Feeling like a horse who is headed to the barn & knows it, we are very ready to be in Grenada!  We’ve loved every day, but are realizing we are tired and want to just settle in, doing not much of anything for a while. 

We’ve had many wonderful experiences over the past four months as we cruised nearly 2,000 miles from Ft. Lauderdale, Florida, to here.

Seeing & spending time on beautiful little island countries, making new friends among boaters like ourselves and getting to learn about different foods, different flora and fauna and learning the fascinating history of these islands from so many hard working, delightful locals has provided memories to cherish forever.

Mallfunctioning Raymarine Chart Plotter
Finally Fun exceeded our expectations  -- she took us safely in and out of too many anchorages to count; kept us safe while underway across large portions of the North Atlantic Ocean; kept us off and out of the reefs all along the way, never hiccuping or slowing us down with any kind of a major problem.  That erratic, frustrating Off/On Again RayMarine chart plotter worked perfectly all the time.   We would never have attempted this trip if it had continued its weird gremlin like malfunctions!  Frankly, I was ready to sink Finally Fun, but last summer Rick Nissen located the electrical issues just in time, saving both the boat and me (and maybe some others)  from a premature death.  

Ah ha!  Before getting there, we have one more hurdle -  to cruise past Kick ‘em Jenny safely.  An underwater, active volcano, Kick ‘em Jenny erupted in 1988 and 1989 and kicks up some nasty seas, especially when she rumbles.  Today, the safety exclusion zone is 1.5 km off as she is ‘quiet’.  When rumbling, the zone extends to 5 km.  I’m curious to peer over the water to see what I can see - most likely nothing, but one never knows.  And we thought all we had to look out for was wind, waves, sea creatures and an elusive pirate or two!  No one mentioned UNDERWATER active volcanos!!! 

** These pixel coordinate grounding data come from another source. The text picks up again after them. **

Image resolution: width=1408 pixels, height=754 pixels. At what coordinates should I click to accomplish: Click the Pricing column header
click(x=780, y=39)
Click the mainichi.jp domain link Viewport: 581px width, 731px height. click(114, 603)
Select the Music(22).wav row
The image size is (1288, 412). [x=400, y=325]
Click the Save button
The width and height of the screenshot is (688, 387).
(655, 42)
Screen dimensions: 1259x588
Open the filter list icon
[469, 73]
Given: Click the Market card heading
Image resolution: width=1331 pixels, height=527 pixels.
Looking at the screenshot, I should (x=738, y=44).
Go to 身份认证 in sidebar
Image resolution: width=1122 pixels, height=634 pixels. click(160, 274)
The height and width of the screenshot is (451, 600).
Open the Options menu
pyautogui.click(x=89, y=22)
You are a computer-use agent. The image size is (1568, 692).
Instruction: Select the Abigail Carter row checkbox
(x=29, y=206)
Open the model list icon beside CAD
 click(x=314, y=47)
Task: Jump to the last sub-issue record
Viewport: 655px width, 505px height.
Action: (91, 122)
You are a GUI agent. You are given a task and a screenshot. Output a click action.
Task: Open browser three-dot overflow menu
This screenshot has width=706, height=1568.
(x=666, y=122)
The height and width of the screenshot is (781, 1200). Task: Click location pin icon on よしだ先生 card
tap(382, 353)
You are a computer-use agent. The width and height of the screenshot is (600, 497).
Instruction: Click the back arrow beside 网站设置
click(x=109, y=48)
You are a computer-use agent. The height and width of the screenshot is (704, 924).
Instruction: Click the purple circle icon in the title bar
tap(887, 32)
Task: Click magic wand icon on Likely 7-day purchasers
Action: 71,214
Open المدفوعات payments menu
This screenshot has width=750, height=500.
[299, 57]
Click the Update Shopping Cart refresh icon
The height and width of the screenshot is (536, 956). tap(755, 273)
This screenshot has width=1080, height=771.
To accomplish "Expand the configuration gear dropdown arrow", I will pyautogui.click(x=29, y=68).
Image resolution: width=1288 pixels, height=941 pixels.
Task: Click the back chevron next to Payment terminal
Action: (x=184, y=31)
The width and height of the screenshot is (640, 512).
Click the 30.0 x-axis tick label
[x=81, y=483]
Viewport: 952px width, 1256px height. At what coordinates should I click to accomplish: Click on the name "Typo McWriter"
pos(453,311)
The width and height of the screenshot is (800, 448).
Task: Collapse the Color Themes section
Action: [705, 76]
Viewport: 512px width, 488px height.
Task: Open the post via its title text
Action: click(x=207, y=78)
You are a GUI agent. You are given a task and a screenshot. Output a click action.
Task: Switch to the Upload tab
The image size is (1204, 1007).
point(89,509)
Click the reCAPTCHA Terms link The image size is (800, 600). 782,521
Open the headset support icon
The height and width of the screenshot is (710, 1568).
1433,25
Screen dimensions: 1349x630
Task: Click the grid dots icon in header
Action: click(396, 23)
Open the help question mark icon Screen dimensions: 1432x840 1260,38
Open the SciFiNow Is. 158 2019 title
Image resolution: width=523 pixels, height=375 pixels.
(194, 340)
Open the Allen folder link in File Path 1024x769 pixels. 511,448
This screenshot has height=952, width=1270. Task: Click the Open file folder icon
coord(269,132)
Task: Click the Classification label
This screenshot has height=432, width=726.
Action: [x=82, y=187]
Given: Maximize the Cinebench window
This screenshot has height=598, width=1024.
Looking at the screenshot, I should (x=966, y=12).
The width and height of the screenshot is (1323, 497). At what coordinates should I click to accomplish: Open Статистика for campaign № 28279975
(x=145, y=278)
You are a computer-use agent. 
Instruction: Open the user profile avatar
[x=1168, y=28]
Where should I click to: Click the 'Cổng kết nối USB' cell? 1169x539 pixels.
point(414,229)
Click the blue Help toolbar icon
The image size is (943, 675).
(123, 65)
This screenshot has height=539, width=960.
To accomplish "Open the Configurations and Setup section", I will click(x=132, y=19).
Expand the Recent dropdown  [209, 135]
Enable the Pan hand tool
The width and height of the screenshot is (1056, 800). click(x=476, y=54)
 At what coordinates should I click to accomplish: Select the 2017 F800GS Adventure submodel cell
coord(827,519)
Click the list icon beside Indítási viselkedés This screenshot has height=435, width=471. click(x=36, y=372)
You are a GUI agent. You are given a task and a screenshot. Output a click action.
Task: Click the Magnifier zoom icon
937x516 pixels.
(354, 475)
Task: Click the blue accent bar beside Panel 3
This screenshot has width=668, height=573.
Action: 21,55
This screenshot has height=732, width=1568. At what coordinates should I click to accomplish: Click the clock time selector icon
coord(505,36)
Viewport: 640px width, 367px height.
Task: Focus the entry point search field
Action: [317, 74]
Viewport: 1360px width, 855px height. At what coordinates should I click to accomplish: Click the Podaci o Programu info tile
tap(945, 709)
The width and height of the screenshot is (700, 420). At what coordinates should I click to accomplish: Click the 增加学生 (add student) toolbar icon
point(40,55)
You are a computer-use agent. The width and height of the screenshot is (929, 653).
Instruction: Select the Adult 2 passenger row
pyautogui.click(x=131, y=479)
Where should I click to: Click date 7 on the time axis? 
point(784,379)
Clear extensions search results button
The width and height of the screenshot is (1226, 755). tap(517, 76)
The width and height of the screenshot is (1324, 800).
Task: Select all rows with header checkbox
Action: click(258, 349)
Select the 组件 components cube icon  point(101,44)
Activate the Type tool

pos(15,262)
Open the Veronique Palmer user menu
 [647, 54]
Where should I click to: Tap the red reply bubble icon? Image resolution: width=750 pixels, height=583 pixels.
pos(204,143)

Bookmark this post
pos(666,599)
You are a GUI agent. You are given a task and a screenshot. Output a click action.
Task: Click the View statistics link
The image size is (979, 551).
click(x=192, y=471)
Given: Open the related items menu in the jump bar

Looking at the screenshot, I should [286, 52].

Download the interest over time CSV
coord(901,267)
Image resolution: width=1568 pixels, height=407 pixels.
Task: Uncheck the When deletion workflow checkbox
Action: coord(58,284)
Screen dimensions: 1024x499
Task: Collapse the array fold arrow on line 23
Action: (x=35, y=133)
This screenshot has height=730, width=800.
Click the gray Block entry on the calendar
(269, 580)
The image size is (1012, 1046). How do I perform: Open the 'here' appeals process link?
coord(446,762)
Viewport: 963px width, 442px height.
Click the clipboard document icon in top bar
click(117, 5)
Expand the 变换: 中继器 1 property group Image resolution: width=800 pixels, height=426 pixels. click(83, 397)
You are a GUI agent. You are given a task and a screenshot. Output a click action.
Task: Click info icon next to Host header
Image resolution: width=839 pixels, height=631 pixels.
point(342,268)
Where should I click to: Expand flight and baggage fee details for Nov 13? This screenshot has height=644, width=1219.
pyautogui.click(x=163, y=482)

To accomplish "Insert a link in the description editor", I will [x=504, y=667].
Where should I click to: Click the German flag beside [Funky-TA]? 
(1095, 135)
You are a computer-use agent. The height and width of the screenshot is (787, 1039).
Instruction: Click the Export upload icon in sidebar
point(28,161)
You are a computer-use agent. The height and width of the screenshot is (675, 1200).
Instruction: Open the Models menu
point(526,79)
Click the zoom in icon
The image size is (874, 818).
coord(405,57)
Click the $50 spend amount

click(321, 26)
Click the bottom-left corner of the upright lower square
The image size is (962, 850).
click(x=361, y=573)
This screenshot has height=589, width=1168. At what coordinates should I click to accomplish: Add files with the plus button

Update today - Cruising past the underwater volcano, we could see nothing amiss -- only some strange currents in the area - seen because of the seaweed outlines floating about and some confused waves milling about.  Much anticipation over nothing....I say that now - exploding volcanos & tsunamis would certainly put a different perspective on my day!

UPDATE:  Later, talking to more experienced boaters, we learned that the issue with Kick em Jenny is that if she 'hiccups', the volcano makes basically a huge foaming bubble, placing your boat in this bubble and the boat cannot float - loses bouyancy because the boat is now trapped in basically gas/air and the boat immediately SINKS.  Ooops, that was NOT explained in the guidebooks!  I'm told that is why there are a number of totally intact boats sitting on the bottom in areas around these waters -- got caught in the burping bubbles!  Geeeeeeze.  

Grenada coming into view
Cruising along the coast of Grenada, we were struck by the sheer large size of the island compared to what we’ve been seeing and struck by the number of beautiful, colorful homes tucked in the mountains and cascading down to the sea - much larger structures than we are used to seeing.  This is rain forest country, with mountains nearly 3,000 feet in the air, rivers, waterfalls, lush greenery, colorful flowers and perhaps a higher level of education here compared to smaller islands.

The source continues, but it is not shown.